Task requirements: Please copy exactly the line containing "Viewport: 328px width, 490px" and every line after it, through the last line of the records below, leaving out all pictures.

Content starts

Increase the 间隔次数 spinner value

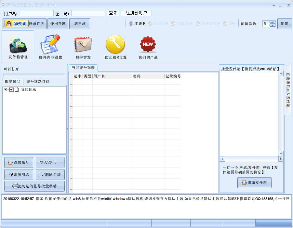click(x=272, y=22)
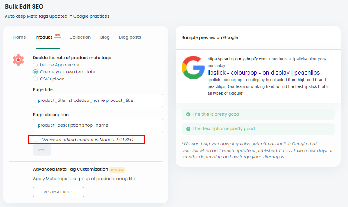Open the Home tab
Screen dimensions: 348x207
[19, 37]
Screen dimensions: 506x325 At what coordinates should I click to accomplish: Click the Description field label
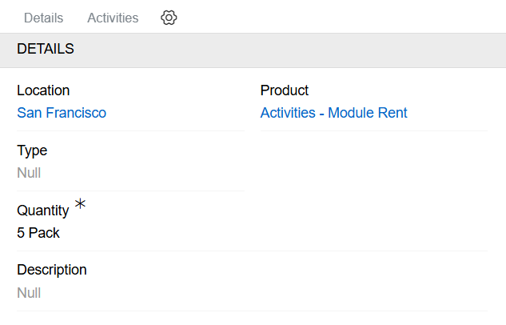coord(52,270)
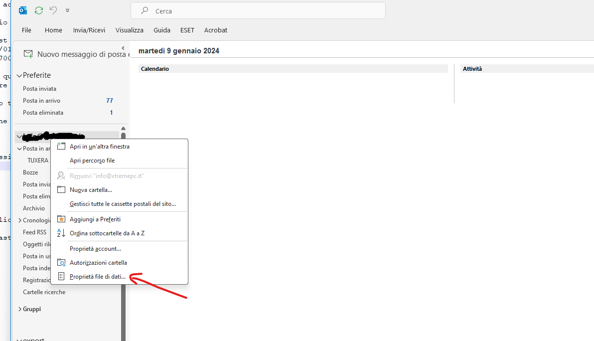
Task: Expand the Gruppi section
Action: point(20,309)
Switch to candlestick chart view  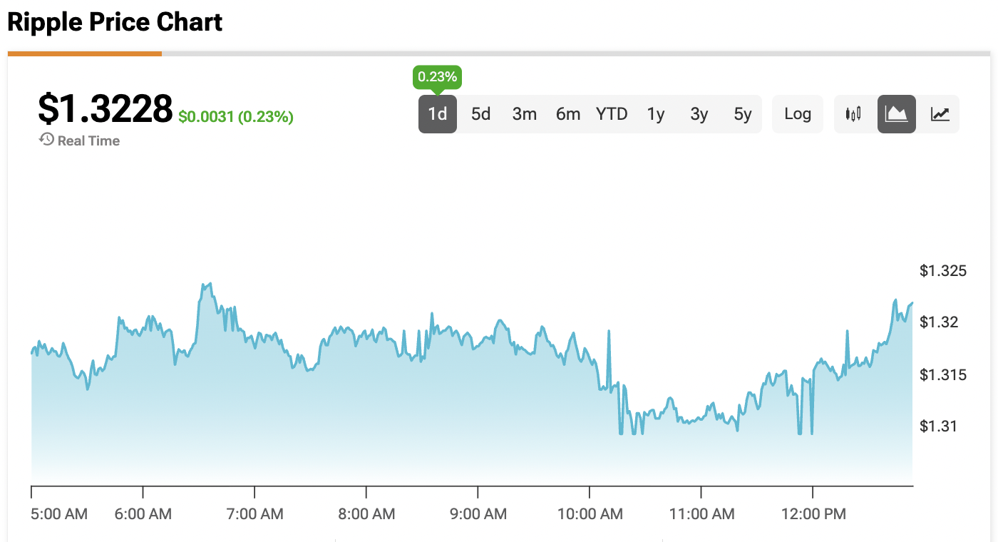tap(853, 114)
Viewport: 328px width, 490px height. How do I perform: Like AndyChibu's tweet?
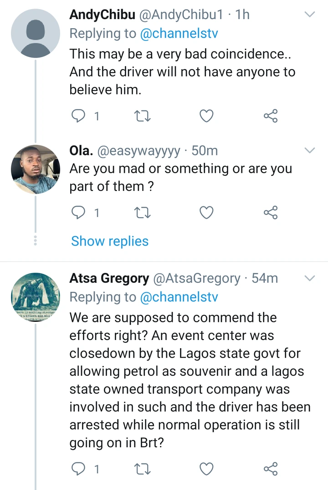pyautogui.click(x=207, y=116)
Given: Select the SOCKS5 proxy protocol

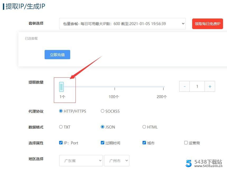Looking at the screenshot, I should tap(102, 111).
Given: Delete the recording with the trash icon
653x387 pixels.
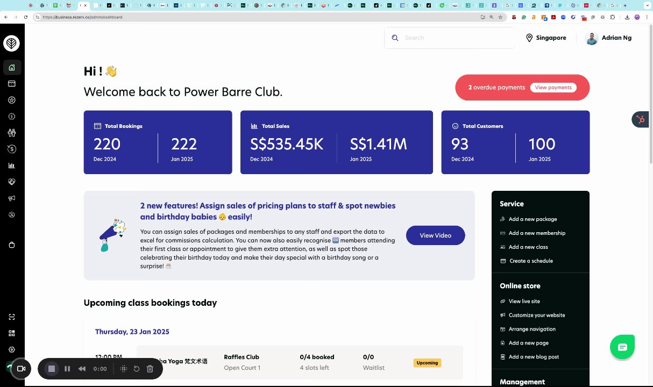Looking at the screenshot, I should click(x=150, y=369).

Content ends

Task output:
Viewport: 328px width, 490px height. How do I perform: Like AndyChibu's tweet?
pyautogui.click(x=207, y=116)
Given: Select the SOCKS5 proxy protocol

Looking at the screenshot, I should tap(102, 111).
Given: Delete the recording with the trash icon
653x387 pixels.
Looking at the screenshot, I should click(x=150, y=369).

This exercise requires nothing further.